Bestattung mit Humor – geht das?

Bestattung mit Humor – darf man das? Für mich als Trauerredner ist es keine Frage des Ob, sondern des Wie. Mit Fingerspitzengefühl und Intellekt kann ein Schmunzeln helfen, ein wohl eingesetztes Aperçu mitten in der Trauer ein Lächeln hervorzaubern und so aus der Trauerfeier eine Lebensfeier machen. Denn wir erinnern und feiern das Leben, nicht den Tod. Aber genauso wichtig ist es mir: Es muss zum Verstorbenen passen.
Bestattung mit Humor – geht das?

Humor hilft heilen – Humor hilft Unfassbares auszusprechen

Irgendwann schreibe ich mal ein Buch über Bestattung mit Humor. Denn Humor gibt es auch auf dem Friedhof. Und der ist nicht brachial, sondern fein und wohl dosiert. Mitunter schwarz, aber immer das Leben huldigend. Als ich vor einigen Jahren als Trauerredner anfing, habe ich gedacht, mit mir stimmt etwas nicht. Denn ich war überhaupt nicht traurig. Ich hatte die Rede tagelang hin- und hergeschoben, gefeilt, verbessert, perfektioniert. Und ich war voller Vorfreude (zugegeben: Lampenfieber inklusive). Und da stand ich nun auf dem Friedhof mit wackligen Knien, die Trauergesellschaft im Anmarsch. Ich, der Fixpunkt.
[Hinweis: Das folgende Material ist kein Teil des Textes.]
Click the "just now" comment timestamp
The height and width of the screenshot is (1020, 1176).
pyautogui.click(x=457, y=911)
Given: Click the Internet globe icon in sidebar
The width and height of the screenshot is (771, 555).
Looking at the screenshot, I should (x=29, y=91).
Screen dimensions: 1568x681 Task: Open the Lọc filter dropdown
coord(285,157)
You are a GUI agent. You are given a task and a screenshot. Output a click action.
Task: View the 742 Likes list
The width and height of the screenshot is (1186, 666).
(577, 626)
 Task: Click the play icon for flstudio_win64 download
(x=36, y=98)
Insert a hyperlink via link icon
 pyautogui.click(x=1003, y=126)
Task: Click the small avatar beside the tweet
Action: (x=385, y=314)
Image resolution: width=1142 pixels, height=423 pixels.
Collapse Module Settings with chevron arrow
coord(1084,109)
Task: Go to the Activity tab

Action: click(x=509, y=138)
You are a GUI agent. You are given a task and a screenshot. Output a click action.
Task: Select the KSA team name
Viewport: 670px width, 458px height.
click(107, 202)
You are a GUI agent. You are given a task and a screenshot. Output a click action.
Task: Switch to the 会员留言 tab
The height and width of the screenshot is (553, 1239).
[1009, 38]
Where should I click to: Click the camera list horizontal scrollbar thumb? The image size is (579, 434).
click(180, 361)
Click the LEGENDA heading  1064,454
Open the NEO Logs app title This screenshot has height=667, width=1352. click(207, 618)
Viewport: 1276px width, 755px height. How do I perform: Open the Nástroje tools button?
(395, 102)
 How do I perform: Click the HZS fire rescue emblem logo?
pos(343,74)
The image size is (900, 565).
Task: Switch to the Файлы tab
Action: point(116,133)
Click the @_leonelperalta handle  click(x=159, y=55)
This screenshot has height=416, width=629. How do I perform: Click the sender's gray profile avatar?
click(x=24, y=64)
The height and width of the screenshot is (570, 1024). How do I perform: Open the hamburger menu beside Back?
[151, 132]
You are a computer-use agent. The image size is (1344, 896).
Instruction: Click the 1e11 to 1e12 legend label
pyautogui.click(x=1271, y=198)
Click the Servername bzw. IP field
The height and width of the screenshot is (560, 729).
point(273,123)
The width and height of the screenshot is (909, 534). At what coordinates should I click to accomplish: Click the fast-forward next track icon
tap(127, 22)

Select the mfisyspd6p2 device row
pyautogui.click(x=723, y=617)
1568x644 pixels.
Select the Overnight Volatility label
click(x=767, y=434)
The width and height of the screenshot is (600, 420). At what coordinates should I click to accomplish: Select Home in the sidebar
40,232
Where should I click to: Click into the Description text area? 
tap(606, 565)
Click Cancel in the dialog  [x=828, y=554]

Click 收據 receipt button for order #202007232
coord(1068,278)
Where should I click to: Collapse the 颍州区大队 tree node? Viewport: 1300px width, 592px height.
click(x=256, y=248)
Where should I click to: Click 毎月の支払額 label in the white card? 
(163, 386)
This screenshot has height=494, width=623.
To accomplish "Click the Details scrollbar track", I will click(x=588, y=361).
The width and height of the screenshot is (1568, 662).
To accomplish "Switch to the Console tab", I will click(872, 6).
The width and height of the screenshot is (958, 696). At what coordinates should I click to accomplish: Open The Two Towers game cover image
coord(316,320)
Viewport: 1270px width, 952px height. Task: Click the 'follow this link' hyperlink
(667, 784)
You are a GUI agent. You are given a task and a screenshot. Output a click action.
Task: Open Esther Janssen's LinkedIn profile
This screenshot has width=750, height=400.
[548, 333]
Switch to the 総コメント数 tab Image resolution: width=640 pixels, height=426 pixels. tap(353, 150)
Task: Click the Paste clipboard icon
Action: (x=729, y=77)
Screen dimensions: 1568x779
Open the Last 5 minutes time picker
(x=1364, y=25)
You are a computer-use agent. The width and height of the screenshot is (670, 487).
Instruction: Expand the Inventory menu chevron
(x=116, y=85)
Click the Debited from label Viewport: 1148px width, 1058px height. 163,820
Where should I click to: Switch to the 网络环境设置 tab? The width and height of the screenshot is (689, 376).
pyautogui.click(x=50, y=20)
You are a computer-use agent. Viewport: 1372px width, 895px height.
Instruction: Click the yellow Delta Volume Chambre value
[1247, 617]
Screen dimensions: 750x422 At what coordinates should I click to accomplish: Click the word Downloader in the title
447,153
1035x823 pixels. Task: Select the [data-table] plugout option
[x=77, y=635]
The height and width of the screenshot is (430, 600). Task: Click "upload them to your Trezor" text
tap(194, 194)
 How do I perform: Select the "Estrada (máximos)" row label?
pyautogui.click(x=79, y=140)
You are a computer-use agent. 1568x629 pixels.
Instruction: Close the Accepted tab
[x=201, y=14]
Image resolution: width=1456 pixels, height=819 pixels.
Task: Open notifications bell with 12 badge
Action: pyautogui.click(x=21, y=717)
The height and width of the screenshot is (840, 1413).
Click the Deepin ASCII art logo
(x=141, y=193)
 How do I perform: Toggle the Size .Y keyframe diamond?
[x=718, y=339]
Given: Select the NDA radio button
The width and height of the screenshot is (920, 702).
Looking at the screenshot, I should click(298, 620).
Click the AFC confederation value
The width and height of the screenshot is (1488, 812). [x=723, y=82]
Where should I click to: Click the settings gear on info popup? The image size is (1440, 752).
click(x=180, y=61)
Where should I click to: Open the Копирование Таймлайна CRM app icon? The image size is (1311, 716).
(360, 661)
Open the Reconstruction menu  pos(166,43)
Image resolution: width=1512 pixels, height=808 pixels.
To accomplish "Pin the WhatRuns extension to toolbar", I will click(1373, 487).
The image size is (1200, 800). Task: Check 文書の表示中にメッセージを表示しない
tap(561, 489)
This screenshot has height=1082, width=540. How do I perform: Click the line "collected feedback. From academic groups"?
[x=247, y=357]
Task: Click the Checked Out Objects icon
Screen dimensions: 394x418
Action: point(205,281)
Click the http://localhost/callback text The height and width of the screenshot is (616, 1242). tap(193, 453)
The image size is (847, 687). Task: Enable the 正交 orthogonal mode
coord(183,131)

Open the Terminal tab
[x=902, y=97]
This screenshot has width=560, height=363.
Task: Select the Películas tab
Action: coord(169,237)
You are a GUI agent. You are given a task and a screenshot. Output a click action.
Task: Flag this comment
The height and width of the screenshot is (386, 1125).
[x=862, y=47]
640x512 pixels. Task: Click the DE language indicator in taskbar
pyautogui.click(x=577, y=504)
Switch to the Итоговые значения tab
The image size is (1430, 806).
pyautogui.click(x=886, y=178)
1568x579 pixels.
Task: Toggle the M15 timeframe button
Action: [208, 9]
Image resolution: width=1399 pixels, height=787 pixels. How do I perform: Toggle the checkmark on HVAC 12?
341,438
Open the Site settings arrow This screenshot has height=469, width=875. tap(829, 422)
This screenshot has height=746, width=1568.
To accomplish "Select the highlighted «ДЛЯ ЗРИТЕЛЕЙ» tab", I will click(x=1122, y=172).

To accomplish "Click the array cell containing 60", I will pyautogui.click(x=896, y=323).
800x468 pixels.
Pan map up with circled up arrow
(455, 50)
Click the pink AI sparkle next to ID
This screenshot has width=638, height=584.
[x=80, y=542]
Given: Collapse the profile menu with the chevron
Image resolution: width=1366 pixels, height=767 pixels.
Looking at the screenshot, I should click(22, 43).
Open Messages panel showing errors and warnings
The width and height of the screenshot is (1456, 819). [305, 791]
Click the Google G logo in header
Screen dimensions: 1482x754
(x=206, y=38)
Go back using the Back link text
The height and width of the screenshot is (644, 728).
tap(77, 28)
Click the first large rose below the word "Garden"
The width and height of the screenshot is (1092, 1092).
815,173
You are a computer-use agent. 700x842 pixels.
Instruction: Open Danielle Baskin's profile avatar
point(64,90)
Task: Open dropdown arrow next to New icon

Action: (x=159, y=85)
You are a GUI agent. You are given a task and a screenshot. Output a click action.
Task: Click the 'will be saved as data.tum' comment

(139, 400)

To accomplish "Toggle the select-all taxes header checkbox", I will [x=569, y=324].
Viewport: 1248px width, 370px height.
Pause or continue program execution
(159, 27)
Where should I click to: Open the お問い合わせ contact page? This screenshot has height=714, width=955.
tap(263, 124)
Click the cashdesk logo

Und dann fiel dieser Satz, der mich durch die Trauerfeier getragen hat: “So wie Sie strahlen, kann es nur gut werden.” In der Trauerfeier selbst musste ich dafür mehrmals schlucken, einmal kurz einen Schluck trinken, denn ich war so ergriffen von der Lebensgeschichte, obwohl ich diese in- und auswendig kannte. Doch ich habe mit meiner Art zu sprechen, das Leben Revue passieren zu lassen wohl eine Atmosphäre geschaffen, die alle mitgerissen hat. Die diesen traurigen, grauen Tag etwas bunter gemacht hat. Und als die Witwe bei Udo Lindenbergs “Hinterm Horizont” den Daumen nach oben streckte, habe ich verstanden: es soll lauter werden. Nicht andächtig, nein: wir feiern das Leben.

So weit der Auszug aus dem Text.